Given records:
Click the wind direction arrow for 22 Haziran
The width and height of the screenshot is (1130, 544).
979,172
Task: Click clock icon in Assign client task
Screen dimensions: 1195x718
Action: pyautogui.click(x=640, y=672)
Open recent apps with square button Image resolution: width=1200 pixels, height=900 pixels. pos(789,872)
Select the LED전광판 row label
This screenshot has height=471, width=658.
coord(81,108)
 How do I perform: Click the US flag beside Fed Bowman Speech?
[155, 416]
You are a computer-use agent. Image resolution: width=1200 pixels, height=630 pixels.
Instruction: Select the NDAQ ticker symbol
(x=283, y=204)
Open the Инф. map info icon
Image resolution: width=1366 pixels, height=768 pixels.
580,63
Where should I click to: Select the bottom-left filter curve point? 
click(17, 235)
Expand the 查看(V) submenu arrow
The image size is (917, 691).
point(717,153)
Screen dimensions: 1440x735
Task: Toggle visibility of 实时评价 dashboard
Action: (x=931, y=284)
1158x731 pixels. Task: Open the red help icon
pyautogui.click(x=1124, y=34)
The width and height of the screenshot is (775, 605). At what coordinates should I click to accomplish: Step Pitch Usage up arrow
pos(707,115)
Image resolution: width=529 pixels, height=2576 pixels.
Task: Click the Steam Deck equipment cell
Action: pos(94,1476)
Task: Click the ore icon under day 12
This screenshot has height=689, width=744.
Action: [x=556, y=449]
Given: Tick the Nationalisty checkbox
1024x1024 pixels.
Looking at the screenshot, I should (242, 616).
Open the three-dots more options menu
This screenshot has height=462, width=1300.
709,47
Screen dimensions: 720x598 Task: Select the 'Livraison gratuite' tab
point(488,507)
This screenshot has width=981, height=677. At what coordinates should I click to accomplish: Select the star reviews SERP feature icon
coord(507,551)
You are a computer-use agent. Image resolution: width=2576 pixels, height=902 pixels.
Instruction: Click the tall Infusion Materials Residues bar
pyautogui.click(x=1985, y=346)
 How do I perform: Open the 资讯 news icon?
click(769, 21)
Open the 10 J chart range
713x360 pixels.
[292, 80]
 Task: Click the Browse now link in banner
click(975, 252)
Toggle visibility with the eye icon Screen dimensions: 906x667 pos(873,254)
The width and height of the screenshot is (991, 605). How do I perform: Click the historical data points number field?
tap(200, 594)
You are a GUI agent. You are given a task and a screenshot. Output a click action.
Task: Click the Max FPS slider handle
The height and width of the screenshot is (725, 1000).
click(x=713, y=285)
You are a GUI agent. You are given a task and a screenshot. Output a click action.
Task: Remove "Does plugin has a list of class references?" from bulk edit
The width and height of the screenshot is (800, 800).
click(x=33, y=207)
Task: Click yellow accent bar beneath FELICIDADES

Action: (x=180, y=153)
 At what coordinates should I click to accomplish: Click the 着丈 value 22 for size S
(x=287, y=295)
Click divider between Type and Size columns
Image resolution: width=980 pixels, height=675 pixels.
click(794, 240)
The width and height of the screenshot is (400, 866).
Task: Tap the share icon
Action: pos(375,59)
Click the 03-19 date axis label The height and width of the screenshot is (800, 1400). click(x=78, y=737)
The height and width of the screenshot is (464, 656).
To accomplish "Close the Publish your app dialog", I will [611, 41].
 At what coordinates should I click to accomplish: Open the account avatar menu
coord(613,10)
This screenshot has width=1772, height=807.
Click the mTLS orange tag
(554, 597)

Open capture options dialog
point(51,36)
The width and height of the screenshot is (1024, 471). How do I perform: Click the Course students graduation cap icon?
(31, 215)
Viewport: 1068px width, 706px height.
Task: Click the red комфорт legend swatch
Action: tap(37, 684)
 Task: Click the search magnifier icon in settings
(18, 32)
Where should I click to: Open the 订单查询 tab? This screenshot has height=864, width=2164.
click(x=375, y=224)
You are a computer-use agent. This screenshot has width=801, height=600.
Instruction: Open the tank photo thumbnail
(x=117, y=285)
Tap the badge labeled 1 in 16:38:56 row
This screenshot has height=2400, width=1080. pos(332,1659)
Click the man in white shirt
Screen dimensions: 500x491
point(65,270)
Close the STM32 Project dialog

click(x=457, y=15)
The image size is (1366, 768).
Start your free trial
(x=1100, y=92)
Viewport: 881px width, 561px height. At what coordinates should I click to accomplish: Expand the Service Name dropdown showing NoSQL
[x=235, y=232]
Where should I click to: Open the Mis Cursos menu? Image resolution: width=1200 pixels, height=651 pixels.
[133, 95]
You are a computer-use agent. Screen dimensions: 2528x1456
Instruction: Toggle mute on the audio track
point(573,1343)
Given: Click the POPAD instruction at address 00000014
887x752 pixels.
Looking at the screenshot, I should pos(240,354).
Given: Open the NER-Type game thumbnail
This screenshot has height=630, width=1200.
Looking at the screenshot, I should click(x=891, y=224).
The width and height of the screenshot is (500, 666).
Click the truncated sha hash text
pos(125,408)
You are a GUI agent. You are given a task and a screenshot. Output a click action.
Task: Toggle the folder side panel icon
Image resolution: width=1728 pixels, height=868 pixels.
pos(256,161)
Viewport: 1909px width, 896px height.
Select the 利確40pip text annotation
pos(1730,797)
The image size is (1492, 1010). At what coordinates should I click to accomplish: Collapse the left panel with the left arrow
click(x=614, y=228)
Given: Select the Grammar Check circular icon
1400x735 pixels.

Work order:
Each line of the listing that includes the word "computer" should be copied out.

Your response:
You are a computer-use agent. Image resolution: width=1200 pixels, height=630 pixels.
You are a computer-use agent. Image resolution: width=2576 pixels, height=902 pixels.
You are a computer-use agent. This screenshot has width=801, height=600.
You are a computer-use agent. Screen dimensions: 2528x1456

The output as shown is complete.